Task description — A faithful copy of the entries is needed, one that leaves out the pictures.

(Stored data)
++++++++++

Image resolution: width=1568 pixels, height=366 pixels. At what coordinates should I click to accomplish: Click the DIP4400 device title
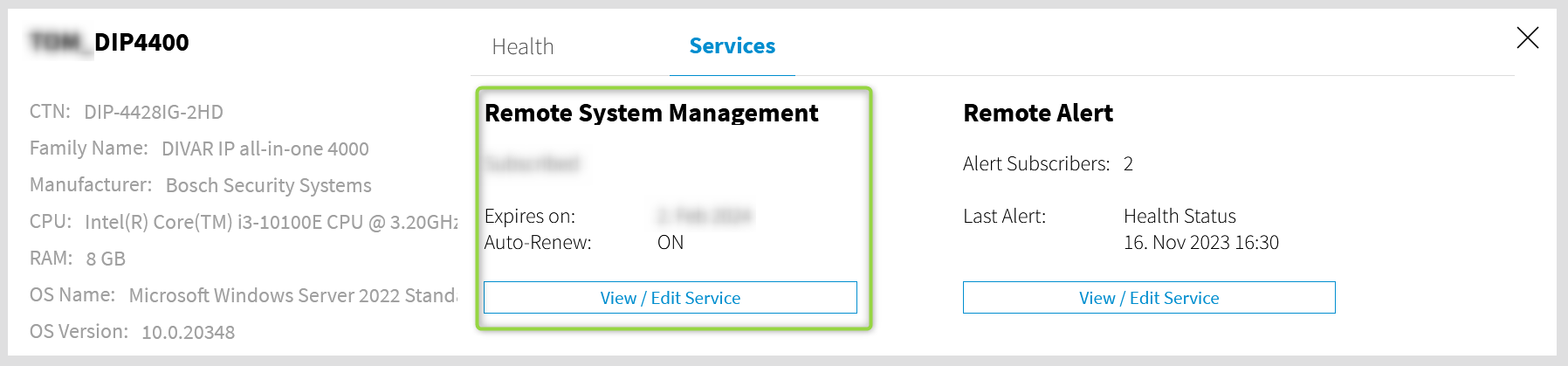(141, 43)
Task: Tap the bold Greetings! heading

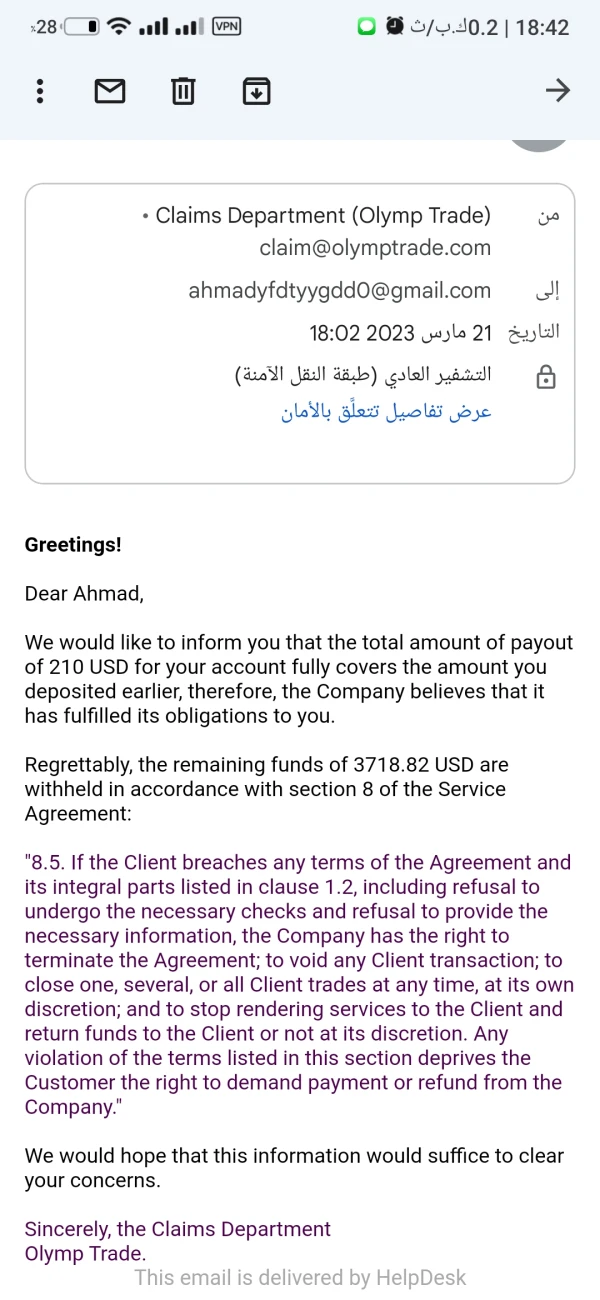Action: (x=73, y=545)
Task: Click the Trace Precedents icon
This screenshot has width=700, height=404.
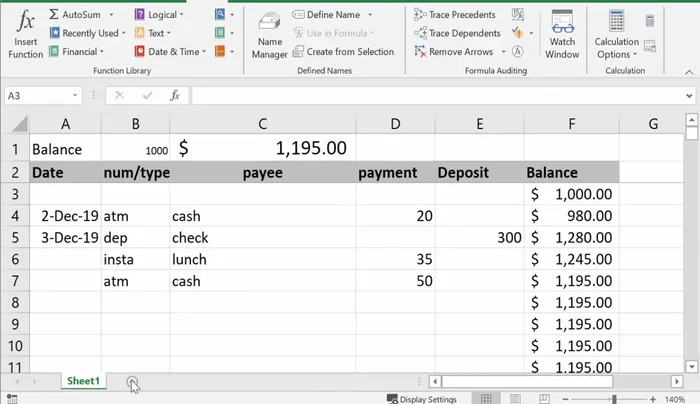Action: point(448,15)
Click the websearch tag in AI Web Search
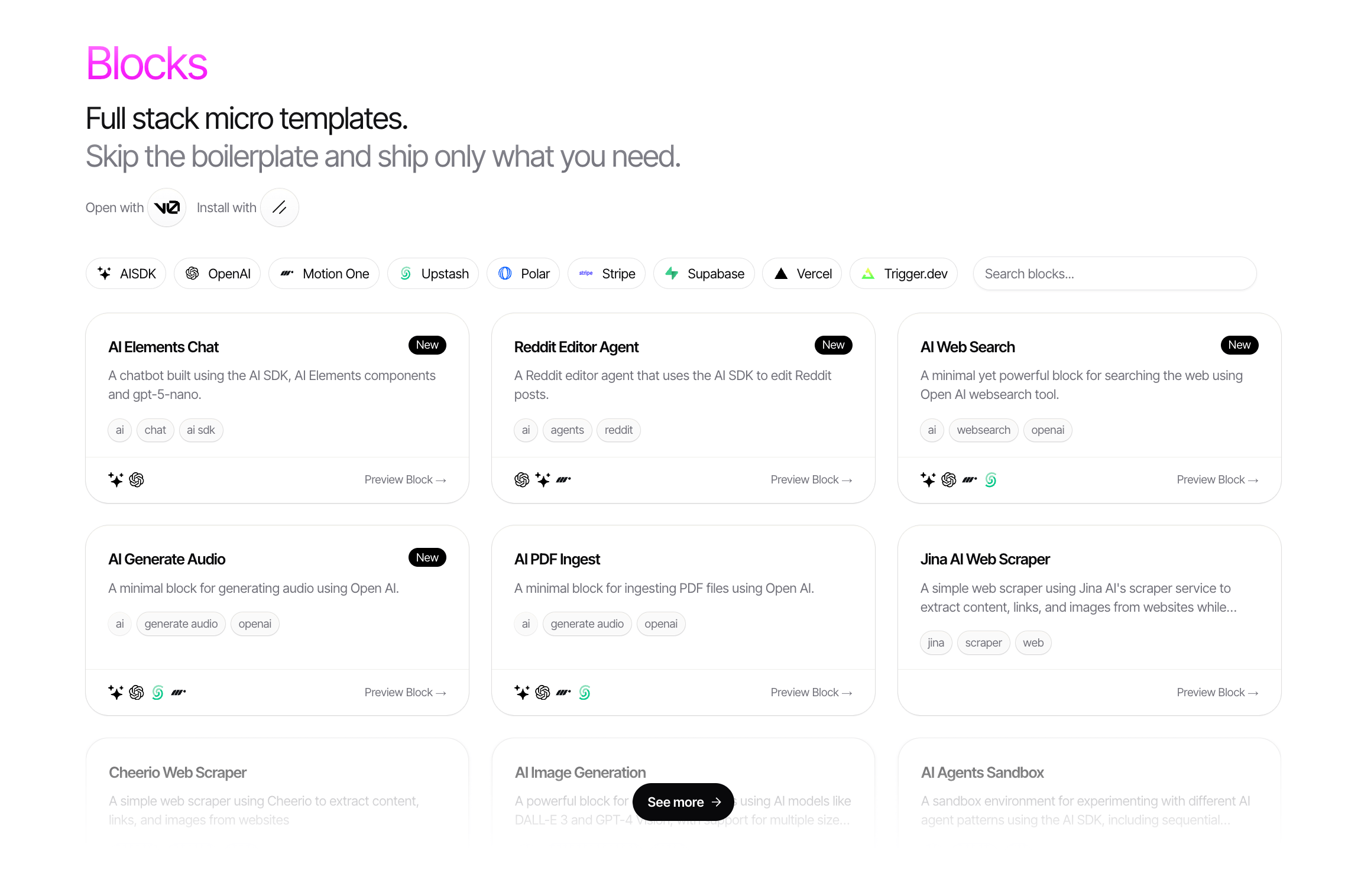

++++++++++

Task response —
Image resolution: width=1568 pixels, height=366 pixels. At what coordinates should I click to accomplish: Click the DIP4400 device title
(141, 43)
Task: Tap the bold Greetings! heading

Action: (x=73, y=545)
Task: Click the Trace Precedents icon
This screenshot has width=700, height=404.
Action: point(448,15)
Click the websearch tag in AI Web Search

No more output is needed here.